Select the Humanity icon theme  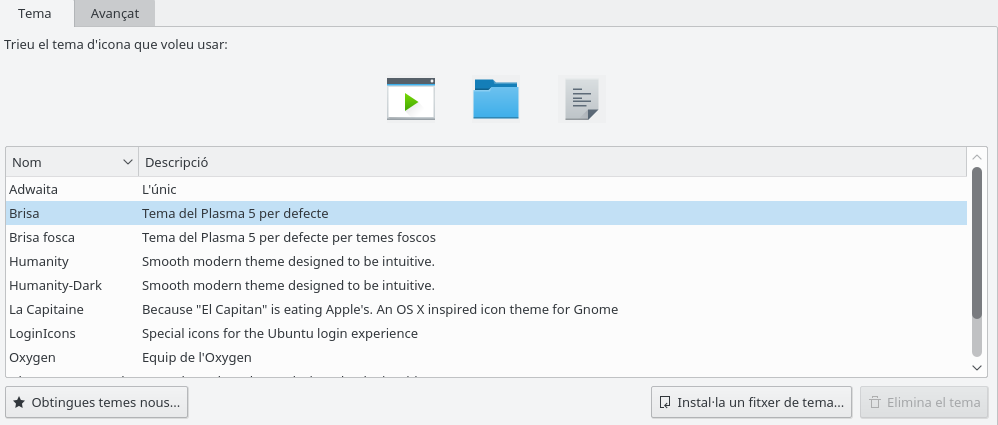point(38,261)
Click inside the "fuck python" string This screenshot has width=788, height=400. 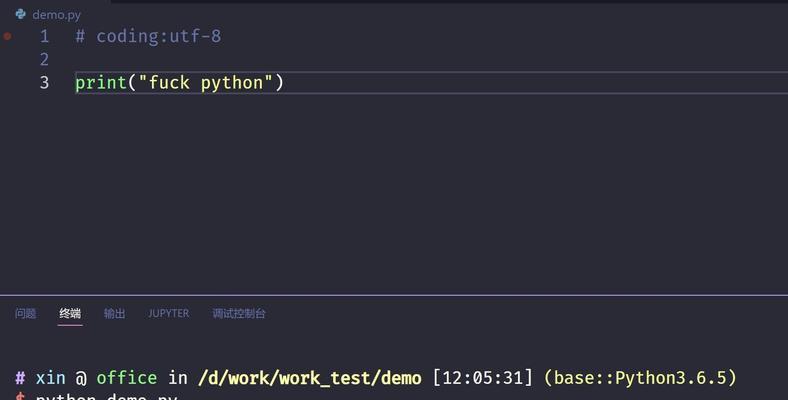click(205, 82)
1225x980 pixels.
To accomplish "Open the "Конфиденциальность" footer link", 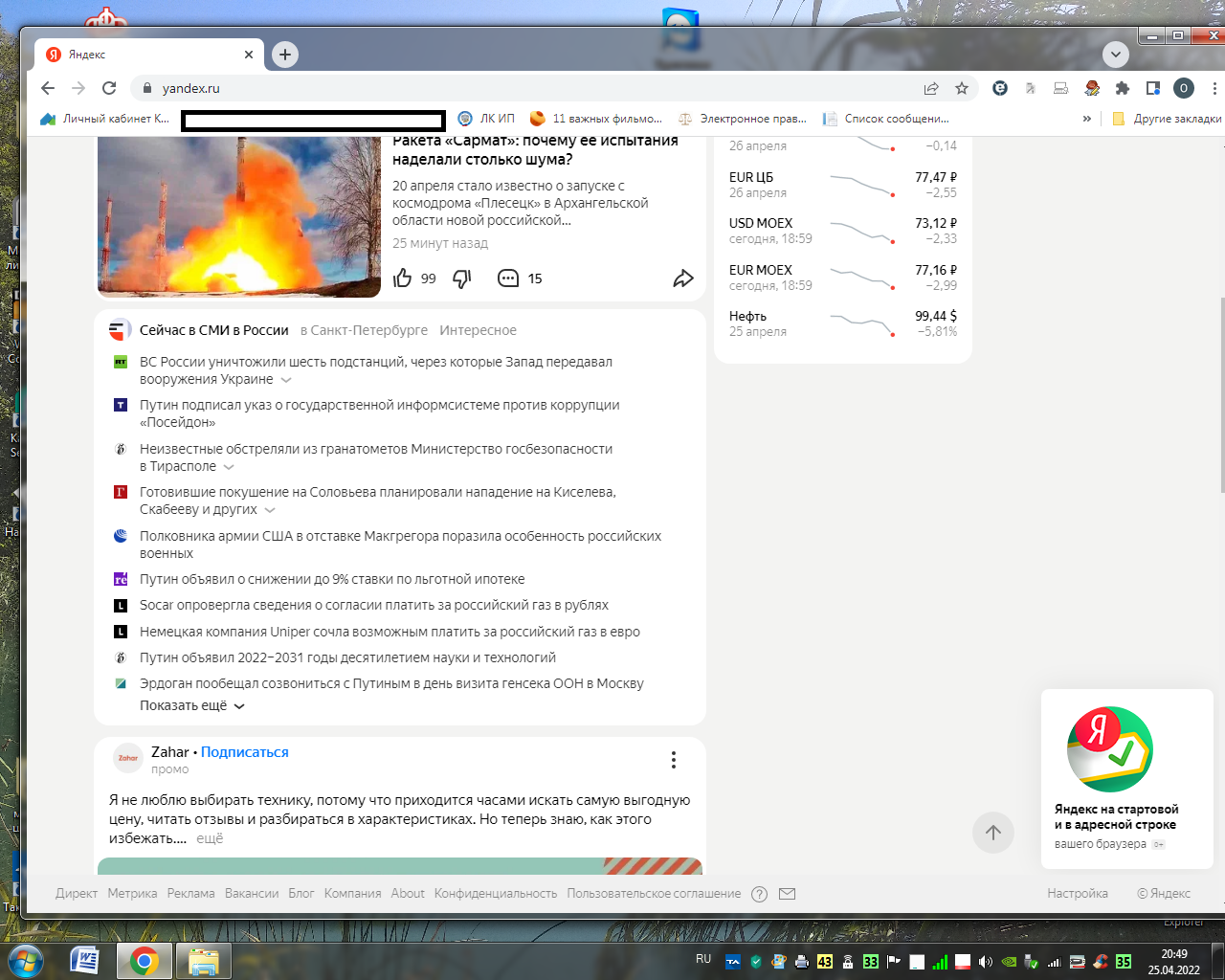I will pos(496,894).
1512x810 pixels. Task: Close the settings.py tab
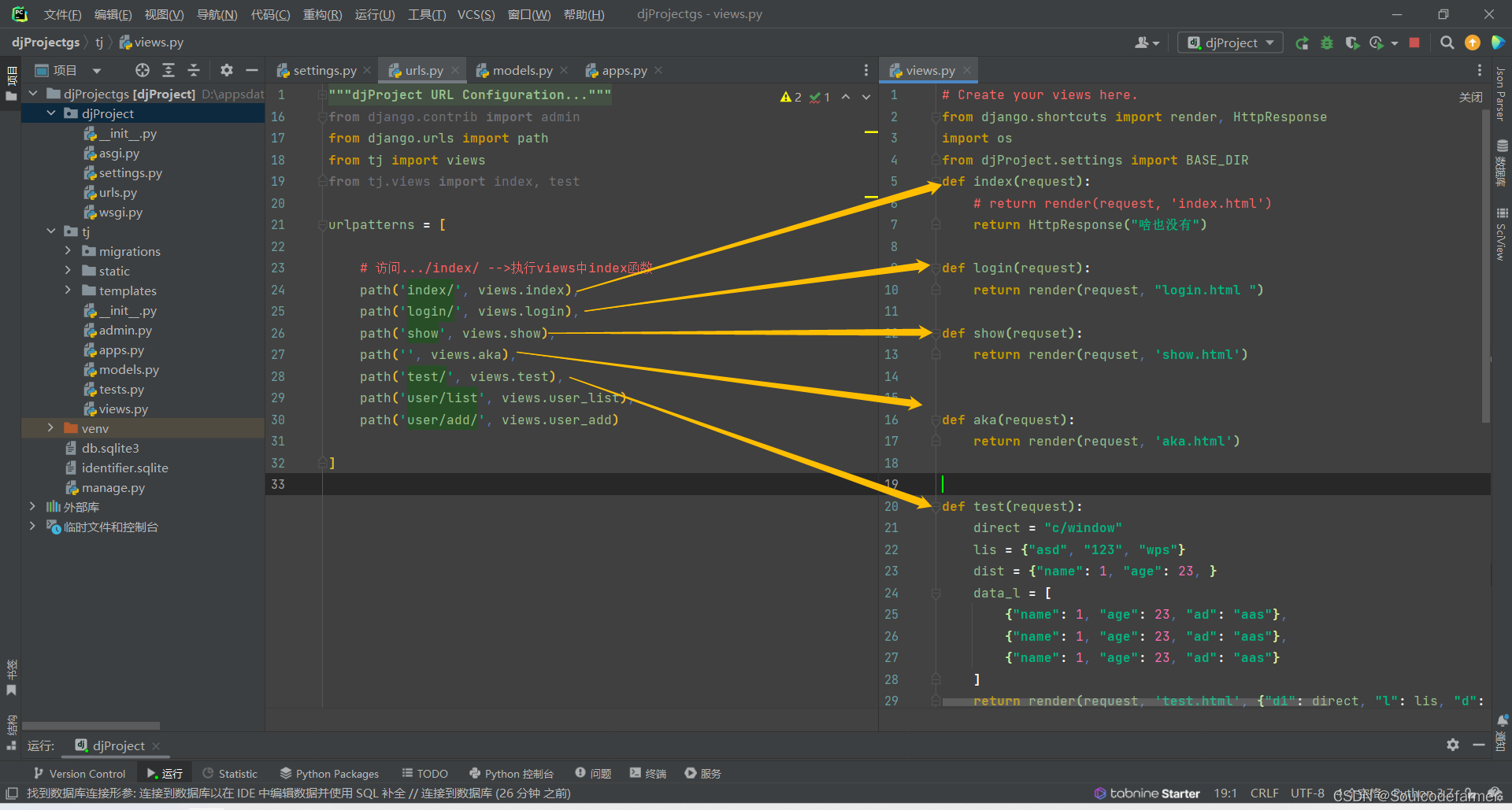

◆ ◆ ◆ ◆ ◆ ◆ ◆

ABOUT THIS EXERCISE:
Go line by line through the data and copy any that contain "pixels".

RESPONSE:
1225x980 pixels.
1512x810 pixels. Task: Close the settings.py tab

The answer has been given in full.